As Smith reports, some students who claim they were incorrectly found responsible for sexual assault without receiving adequate due process are now suing their institutions—in the case at UMass Amherst, arguing that the university’s process constitutes unlawful sex-based discrimination under Title IX. Even without the threat of litigation, however, universities must recognize that they are not meant to be parallel justice systems. Robert noted during the program:
Colleges need to understand their limitations. When it comes to felony crimes, that should be the task of law enforcement.
Torch readers are already familiar with the limitations of the campus disciplinary system. Unlike civil and criminal courts, these hearings often lack standard rules of evidence, the ability to subpoena witnesses, the expertise of forensic experts, and many other procedural safeguards. Disappointingly, many view these procedural safeguards as an intolerable attack on the accuser. In the NPR report, for instance, student activist Annie Clark argued that allowing accused students to cross-examine their accusers would dissuade complainants from pursuing a case. This concern is not meritless, but cross-examination is a crucial part of the fact-finding process.
It’s critical to note that allowing attorneys to represent students and perform the questioning (as they do in courts of law) would be the obvious solution to this problem.
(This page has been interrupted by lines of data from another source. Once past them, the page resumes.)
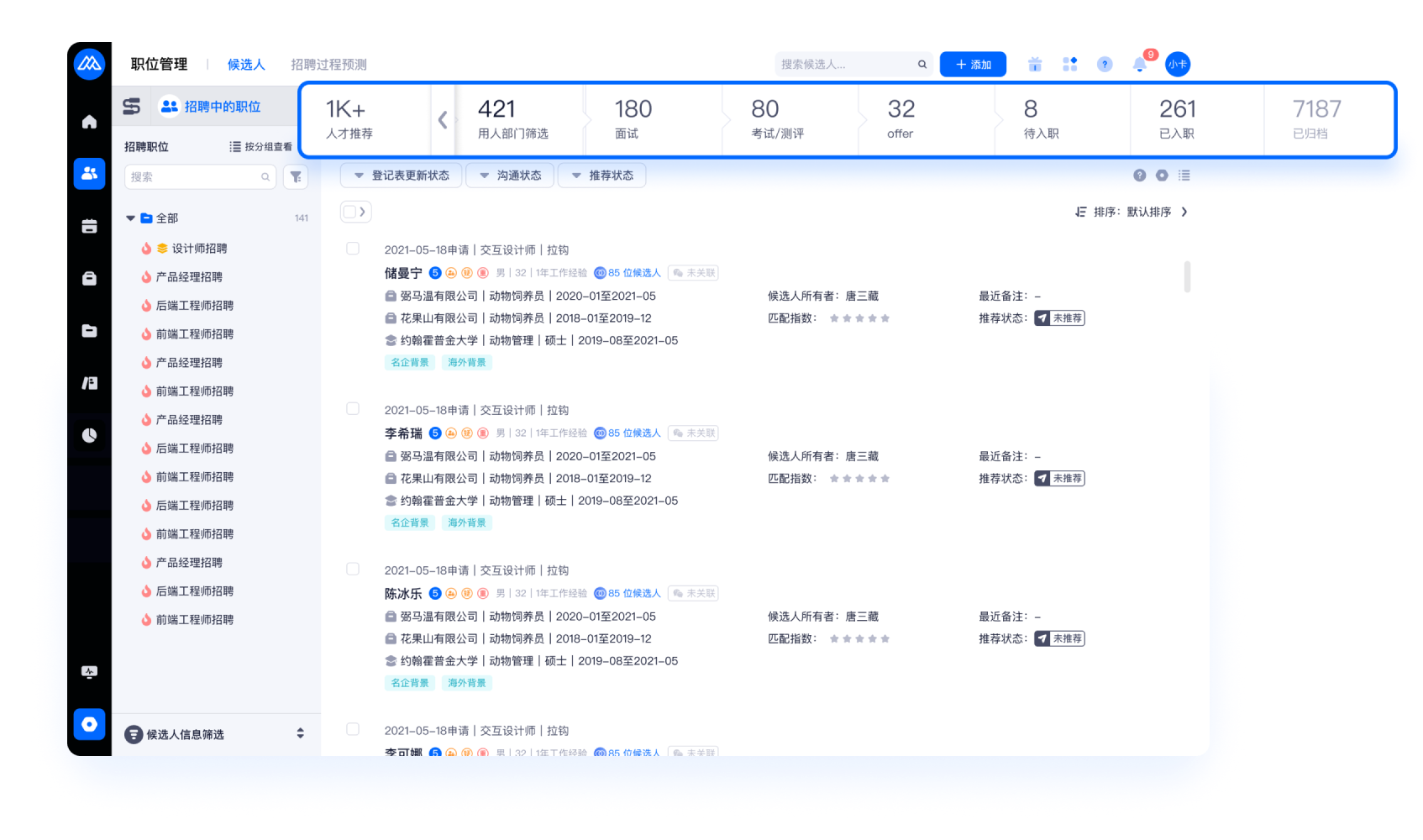Screen dimensions: 1423x840
Task: Open the calendar icon in sidebar
Action: pyautogui.click(x=89, y=226)
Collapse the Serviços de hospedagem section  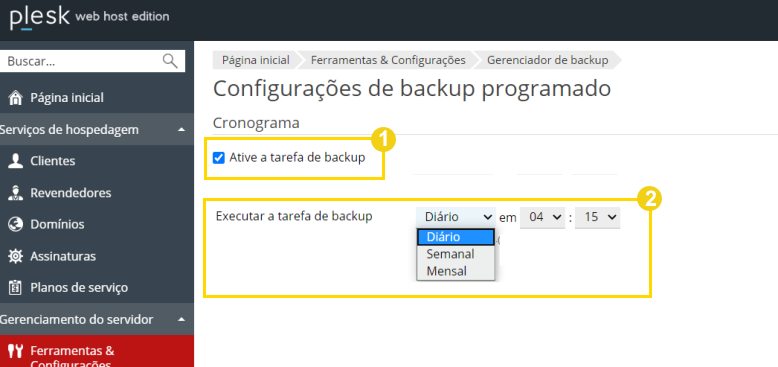click(182, 130)
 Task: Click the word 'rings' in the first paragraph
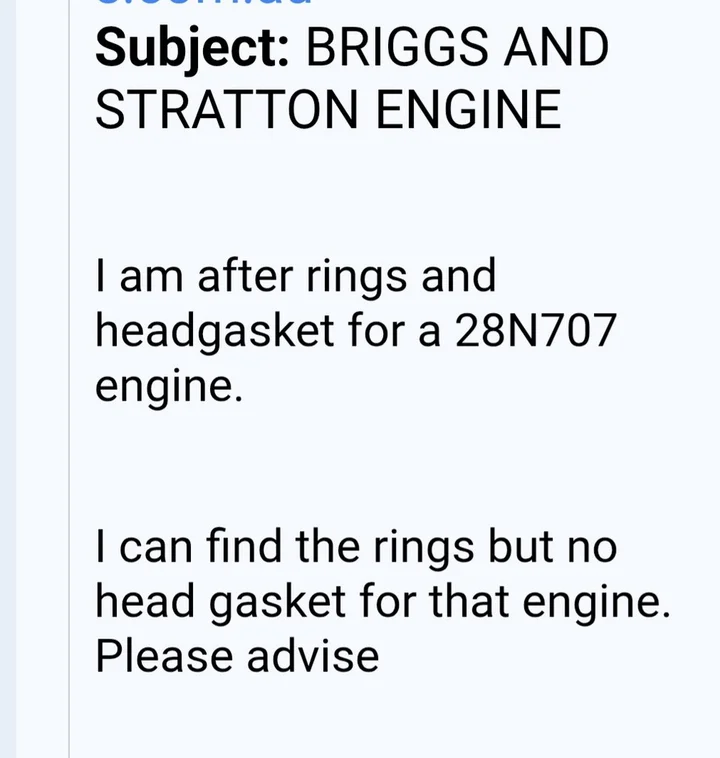[x=356, y=277]
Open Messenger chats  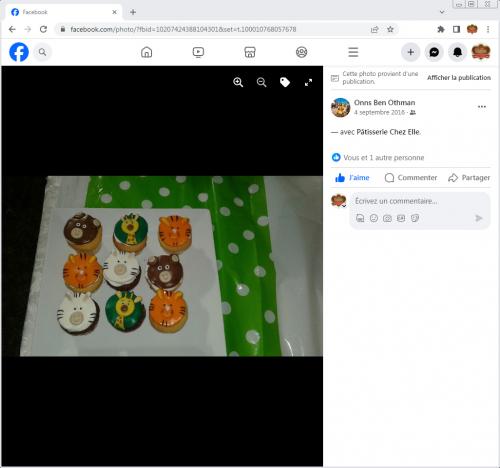[434, 52]
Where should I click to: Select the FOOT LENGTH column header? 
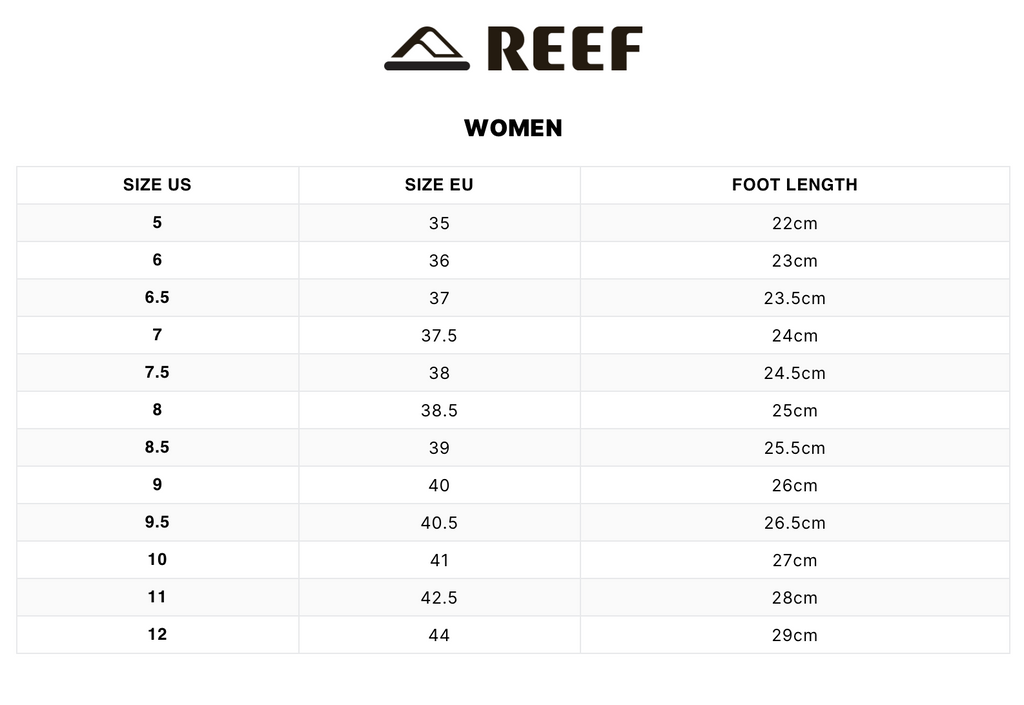click(794, 185)

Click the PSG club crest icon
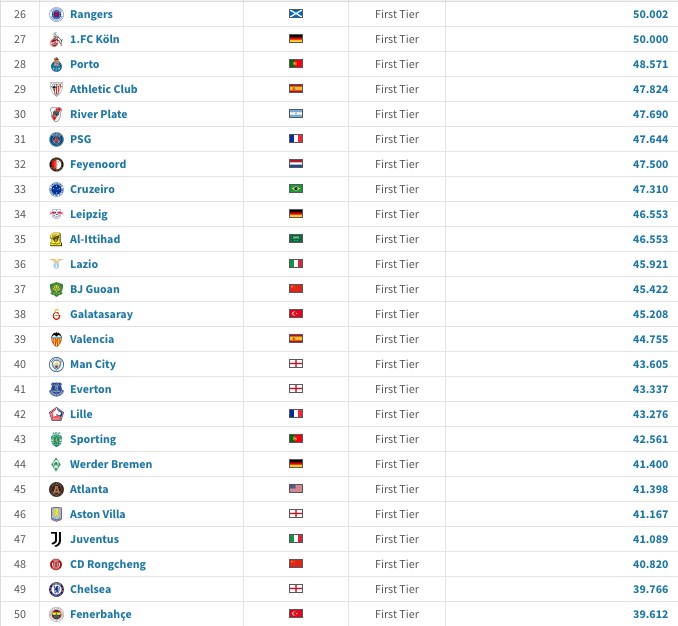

Yet most institutions are firmly set against allowing students competent legal representation in college tribunals, a decision that FIRE has frequently lamented (and worked with legislators to overcome). But regardless of what procedures campus courts use, an institution must not dispose of utterly necessary parts of the adjudication process, such as the basic right to confront one’s accuser.
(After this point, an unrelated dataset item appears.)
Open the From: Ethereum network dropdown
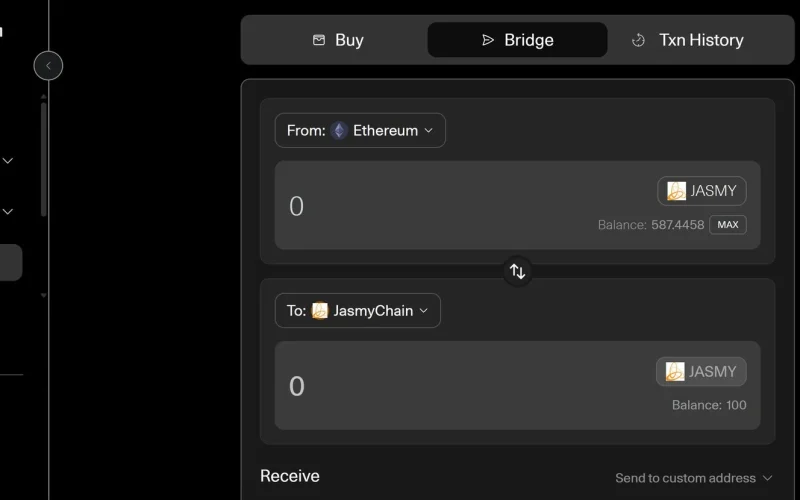coord(360,131)
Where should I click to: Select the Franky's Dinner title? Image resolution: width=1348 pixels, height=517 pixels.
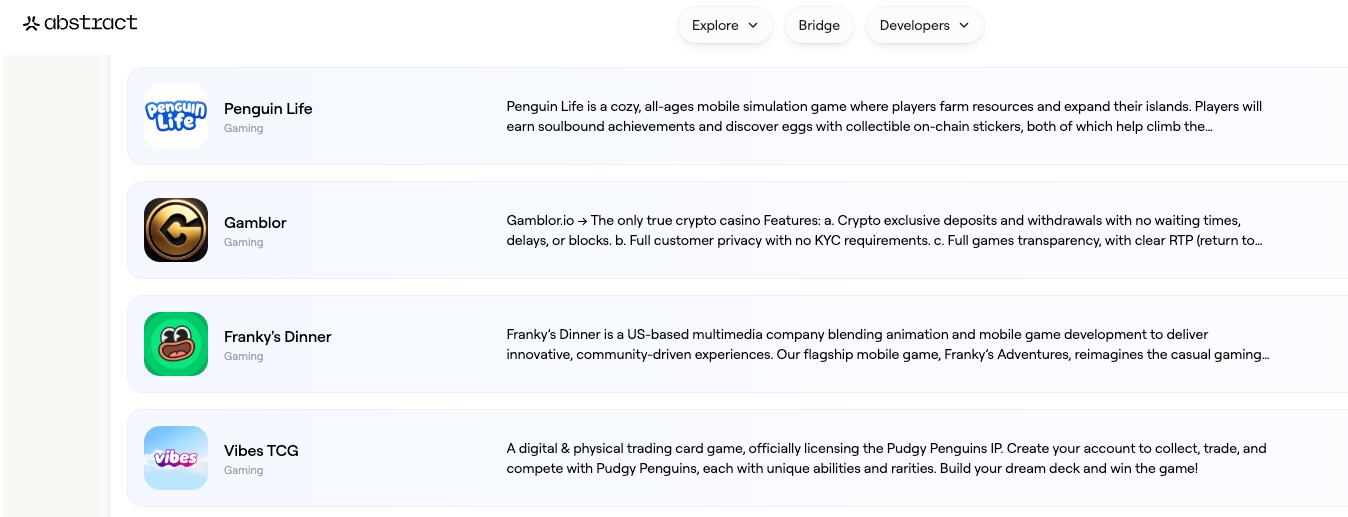pos(277,337)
Attorney Colby Bruno’s statement to NPR on the issue is particularly telling:
I don’t have sympathy for the guy who assaults somebody, and thinks he’s been railroaded. … The cases where students are deluding themselves into thinking that what they did wasn’t rape and sexual assault? I think those are 85 percent of boys coming forward saying, “I was railroaded.”
Even if 85 percent of men claiming they’ve been railroaded are “deluding themselves,” it is astonishing that Bruno is apparently content to let the other 15 percent remain casualties of the system. Regardless of the numbers, though, no accused student should be presumed guilty. Due process is a right that must exist for everyone, even—and especially—for those accused of acts as heinous as rape.
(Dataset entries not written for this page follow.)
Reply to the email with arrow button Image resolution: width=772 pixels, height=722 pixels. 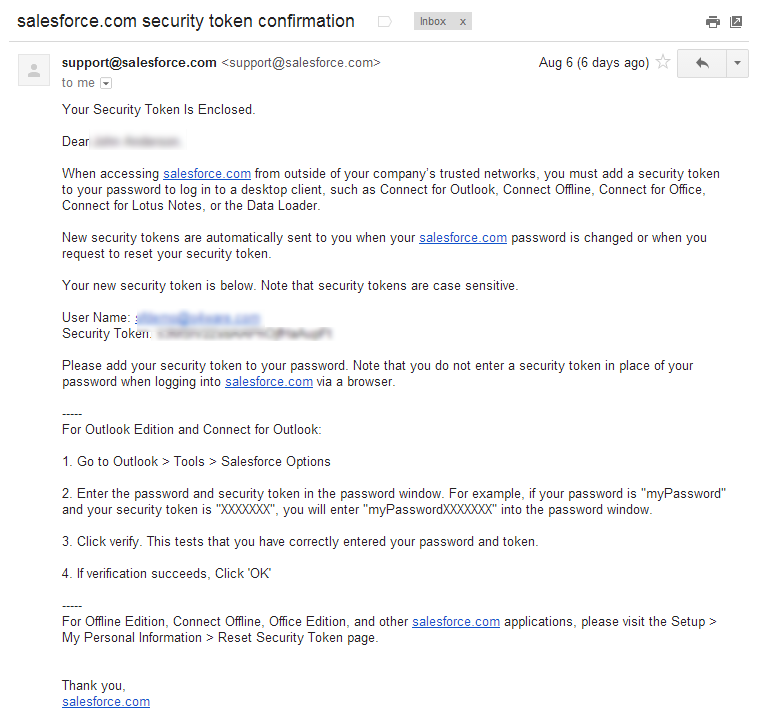(702, 63)
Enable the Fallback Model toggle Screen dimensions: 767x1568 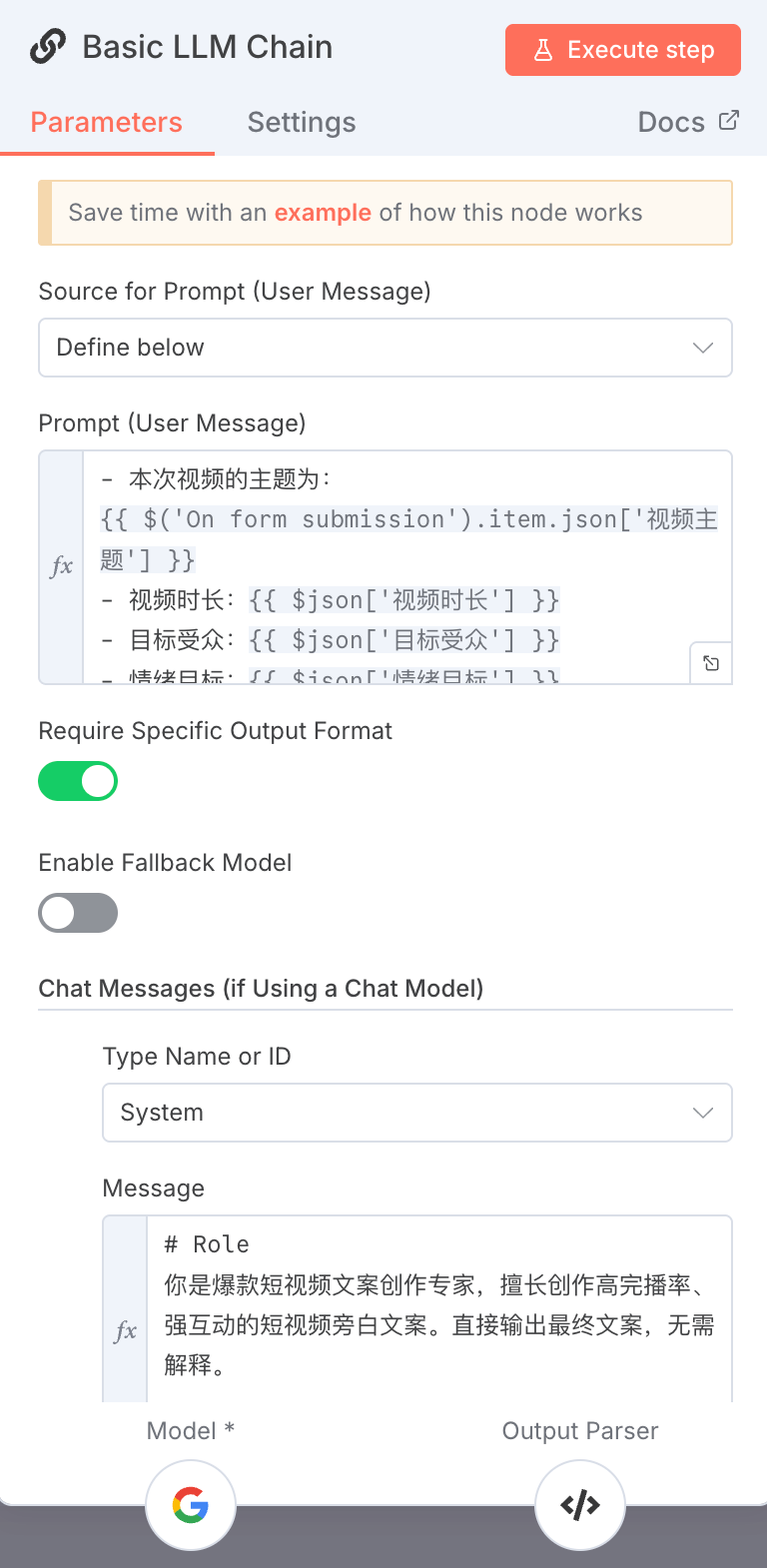pyautogui.click(x=78, y=913)
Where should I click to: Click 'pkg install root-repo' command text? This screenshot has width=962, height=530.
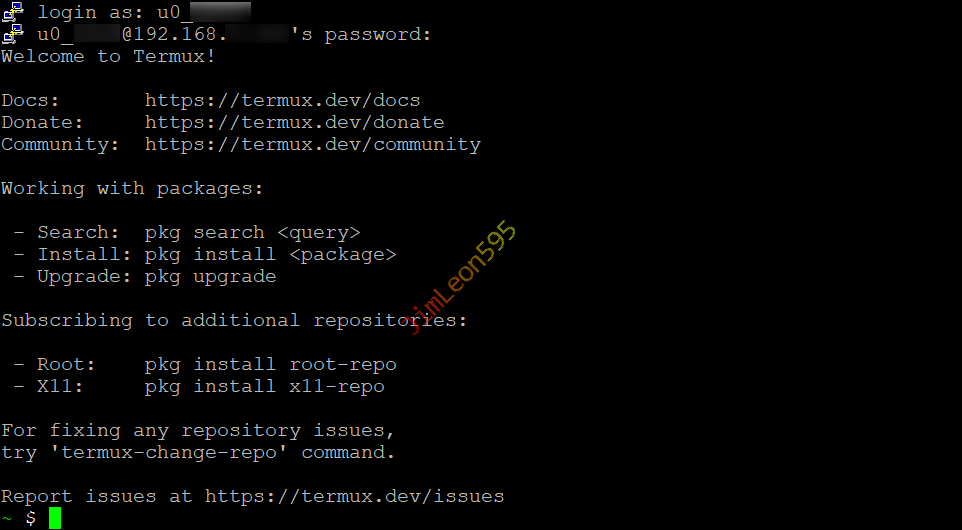click(x=270, y=364)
The Chronicle of Higher Education elaborated on this principle in an article published Monday. The Chronicle’s Robin Wilson spoke with the founders of Families Advocating for Campus Equality (FACE), an organization that advocates for due process in campus disciplinary hearings, particularly in cases of alleged sexual assault. Judith Grossman, whose son was accused of sexual assault last January, explained the perverse result of the pressures on universities:
“I am a feminist, and I believe one rape is one too many,” says Ms. Grossman, who would not name her son or the institution. “But in their rush to judgment, colleges are now substituting one class of victims for another.”
In her article, Wilson also captures the essence of one of the logical flaws at the heart of many of these cases:
[I]n heterosexual cases, colleges typically see the male student as the one physically able to initiate sex, and therefore responsible for gaining the woman’s consent. …
The problem with that reasoning, say lawyers representing those accused, is that colleges often apply it in cases in which both parties were drunk but not incapacitated. …
Colleges are essentially expecting men to judge women’s ability to consent to sex, says [Andrew] Miltenberg, another of the lawyers [representing accused students]. “As much as everyone wants to appear forward-thinking in terms of sexuality, colleges are applying an antiquated, chauvinistic, and paternalistic standard,” he says. “In every one of these situations, the male is in no better shape, physically, emotionally, or maturity-wise, to make any of these decisions than the girl is.”